§ **Materials provided**:
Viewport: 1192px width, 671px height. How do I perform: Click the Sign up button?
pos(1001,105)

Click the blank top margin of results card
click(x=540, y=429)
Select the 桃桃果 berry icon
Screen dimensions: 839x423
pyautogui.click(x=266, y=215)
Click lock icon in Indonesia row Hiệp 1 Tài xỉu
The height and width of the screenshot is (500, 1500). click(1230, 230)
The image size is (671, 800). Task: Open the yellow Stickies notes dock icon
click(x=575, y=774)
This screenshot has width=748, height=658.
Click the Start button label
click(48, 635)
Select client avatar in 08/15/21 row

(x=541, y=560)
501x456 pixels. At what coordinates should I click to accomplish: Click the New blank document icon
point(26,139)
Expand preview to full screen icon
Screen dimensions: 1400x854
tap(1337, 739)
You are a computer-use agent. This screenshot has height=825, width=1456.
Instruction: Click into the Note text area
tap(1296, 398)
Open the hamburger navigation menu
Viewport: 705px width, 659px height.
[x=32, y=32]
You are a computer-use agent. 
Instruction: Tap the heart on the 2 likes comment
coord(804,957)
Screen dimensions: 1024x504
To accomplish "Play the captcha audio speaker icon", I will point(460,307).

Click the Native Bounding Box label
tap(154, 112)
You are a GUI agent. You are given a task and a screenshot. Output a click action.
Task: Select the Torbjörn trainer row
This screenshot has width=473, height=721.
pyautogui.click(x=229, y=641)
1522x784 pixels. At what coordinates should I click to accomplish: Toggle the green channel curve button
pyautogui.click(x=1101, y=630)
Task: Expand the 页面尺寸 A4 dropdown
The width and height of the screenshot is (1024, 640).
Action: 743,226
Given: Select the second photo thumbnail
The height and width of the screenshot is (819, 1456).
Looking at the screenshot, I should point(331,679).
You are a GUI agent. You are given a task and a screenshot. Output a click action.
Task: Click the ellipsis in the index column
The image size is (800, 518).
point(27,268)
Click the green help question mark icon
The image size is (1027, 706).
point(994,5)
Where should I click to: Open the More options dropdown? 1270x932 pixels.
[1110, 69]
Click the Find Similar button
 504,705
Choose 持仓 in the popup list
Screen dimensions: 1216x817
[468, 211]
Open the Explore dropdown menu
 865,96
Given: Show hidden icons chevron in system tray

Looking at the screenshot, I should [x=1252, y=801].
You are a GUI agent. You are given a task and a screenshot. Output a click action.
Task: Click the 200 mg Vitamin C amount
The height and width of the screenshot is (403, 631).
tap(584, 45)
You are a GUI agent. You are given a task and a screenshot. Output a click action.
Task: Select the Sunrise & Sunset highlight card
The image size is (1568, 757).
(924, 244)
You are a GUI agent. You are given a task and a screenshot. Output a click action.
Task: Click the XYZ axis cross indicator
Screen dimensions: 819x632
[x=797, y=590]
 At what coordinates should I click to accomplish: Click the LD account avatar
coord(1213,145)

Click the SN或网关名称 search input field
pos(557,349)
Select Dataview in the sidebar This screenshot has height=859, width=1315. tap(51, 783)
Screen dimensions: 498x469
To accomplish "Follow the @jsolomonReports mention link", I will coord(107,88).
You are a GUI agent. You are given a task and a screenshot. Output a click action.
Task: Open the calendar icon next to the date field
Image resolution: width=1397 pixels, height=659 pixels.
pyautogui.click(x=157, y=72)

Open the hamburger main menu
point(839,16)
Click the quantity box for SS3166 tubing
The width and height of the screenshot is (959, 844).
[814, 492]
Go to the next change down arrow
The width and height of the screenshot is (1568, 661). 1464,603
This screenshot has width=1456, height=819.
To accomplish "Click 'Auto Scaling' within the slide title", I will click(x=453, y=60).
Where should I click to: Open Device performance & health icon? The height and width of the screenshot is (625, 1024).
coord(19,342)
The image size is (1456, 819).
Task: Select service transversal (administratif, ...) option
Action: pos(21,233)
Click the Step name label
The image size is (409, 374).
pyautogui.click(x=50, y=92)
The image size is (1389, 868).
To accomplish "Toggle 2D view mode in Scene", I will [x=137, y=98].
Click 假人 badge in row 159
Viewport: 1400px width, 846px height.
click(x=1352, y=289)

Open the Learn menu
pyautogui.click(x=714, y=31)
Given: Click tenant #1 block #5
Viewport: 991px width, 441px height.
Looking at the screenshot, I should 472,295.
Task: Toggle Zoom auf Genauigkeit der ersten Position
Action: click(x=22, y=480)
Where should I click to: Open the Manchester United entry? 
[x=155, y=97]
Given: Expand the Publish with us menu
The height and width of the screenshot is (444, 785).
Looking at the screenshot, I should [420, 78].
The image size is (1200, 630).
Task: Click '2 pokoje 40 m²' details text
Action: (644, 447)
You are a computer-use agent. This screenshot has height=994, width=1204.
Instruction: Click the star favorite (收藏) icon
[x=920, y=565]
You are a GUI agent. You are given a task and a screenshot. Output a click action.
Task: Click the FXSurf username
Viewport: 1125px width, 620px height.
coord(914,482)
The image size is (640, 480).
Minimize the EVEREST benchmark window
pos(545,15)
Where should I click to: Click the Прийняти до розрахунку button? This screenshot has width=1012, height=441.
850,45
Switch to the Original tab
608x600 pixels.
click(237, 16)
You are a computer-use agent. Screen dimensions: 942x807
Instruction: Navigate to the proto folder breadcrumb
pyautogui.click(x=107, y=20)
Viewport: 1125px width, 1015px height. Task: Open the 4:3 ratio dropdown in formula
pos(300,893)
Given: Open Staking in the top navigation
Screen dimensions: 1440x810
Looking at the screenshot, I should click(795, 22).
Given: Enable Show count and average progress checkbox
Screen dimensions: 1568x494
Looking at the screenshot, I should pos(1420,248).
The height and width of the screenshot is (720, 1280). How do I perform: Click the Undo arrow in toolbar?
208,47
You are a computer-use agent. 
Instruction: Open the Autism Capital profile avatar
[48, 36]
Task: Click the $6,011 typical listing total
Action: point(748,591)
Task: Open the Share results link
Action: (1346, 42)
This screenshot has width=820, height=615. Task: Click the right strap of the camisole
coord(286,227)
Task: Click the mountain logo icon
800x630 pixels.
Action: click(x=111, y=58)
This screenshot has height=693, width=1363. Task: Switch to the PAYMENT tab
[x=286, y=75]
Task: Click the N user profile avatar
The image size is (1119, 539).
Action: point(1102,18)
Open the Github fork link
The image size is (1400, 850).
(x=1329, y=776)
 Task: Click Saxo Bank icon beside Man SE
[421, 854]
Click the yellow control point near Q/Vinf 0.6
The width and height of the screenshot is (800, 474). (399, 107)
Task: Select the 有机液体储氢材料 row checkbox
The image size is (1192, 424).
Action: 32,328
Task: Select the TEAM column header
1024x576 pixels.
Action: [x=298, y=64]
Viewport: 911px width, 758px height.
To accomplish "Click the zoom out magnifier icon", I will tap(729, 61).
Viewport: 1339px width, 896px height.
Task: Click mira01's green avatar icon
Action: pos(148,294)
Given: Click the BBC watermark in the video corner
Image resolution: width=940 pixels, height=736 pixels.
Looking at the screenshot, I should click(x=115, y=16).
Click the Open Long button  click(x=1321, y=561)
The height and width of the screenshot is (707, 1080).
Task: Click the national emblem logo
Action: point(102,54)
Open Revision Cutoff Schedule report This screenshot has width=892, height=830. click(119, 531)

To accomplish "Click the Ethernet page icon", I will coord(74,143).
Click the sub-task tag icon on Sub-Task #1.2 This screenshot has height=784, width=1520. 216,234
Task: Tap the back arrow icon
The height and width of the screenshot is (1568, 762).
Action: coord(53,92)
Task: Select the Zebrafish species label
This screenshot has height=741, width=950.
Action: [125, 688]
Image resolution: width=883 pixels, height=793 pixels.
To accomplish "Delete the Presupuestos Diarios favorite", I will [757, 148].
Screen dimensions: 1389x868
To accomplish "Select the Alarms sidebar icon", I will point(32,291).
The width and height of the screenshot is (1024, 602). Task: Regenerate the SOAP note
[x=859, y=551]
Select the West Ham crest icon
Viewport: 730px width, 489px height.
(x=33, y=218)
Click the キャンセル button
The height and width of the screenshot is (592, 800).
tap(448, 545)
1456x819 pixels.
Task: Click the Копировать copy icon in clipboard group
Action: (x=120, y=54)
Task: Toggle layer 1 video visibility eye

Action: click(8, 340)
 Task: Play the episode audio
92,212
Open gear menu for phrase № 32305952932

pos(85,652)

§ **What is asked**: Starting at the line that has "Select Dataview in" and stopping after the line that has "Action: (644, 447)", give those lines as a Markdown table with the columns No. and Line, skipping any blank lines.

§ **Worked answer**:
| No. | Line |
|---|---|
| 1 | Select Dataview in the sidebar This screenshot has height=859, width=1315. tap(51, 783) |
| 2 | Screen dimensions: 498x469 |
| 3 | To accomplish "Follow the @jsolomonReports mention link", I will coord(107,88). |
| 4 | You are a GUI agent. You are given a task and a screenshot. Output a click action. |
| 5 | Task: Open the calendar icon next to the date field |
| 6 | Image resolution: width=1397 pixels, height=659 pixels. |
| 7 | pyautogui.click(x=157, y=72) |
| 8 | Open the hamburger main menu |
| 9 | point(839,16) |
| 10 | Click the quantity box for SS3166 tubing |
| 11 | The width and height of the screenshot is (959, 844). |
| 12 | [814, 492] |
| 13 | Go to the next change down arrow |
| 14 | The width and height of the screenshot is (1568, 661). 1464,603 |
| 15 | This screenshot has width=1456, height=819. |
| 16 | To accomplish "Click 'Auto Scaling' within the slide title", I will click(x=453, y=60). |
| 17 | Where should I click to: Open Device performance & health icon? The height and width of the screenshot is (625, 1024). |
| 18 | coord(19,342) |
| 19 | The image size is (1456, 819). |
| 20 | Task: Select service transversal (administratif, ...) option |
| 21 | Action: pos(21,233) |
| 22 | Click the Step name label |
| 23 | The image size is (409, 374). |
| 24 | pyautogui.click(x=50, y=92) |
| 25 | The image size is (1389, 868). |
| 26 | To accomplish "Toggle 2D view mode in Scene", I will [x=137, y=98]. |
| 27 | Click 假人 badge in row 159 |
| 28 | Viewport: 1400px width, 846px height. |
| 29 | click(x=1352, y=289) |
| 30 | Open the Learn menu |
| 31 | pyautogui.click(x=714, y=31) |
| 32 | Given: Click tenant #1 block #5 |
| 33 | Viewport: 991px width, 441px height. |
| 34 | Looking at the screenshot, I should 472,295. |
| 35 | Task: Toggle Zoom auf Genauigkeit der ersten Position |
| 36 | Action: click(x=22, y=480) |
| 37 | Where should I click to: Open the Manchester United entry?  |
| 38 | [x=155, y=97] |
| 39 | Given: Expand the Publish with us menu |
| 40 | The height and width of the screenshot is (444, 785). |
| 41 | Looking at the screenshot, I should [420, 78]. |
| 42 | The image size is (1200, 630). |
| 43 | Task: Click '2 pokoje 40 m²' details text |
| 44 | Action: (644, 447) |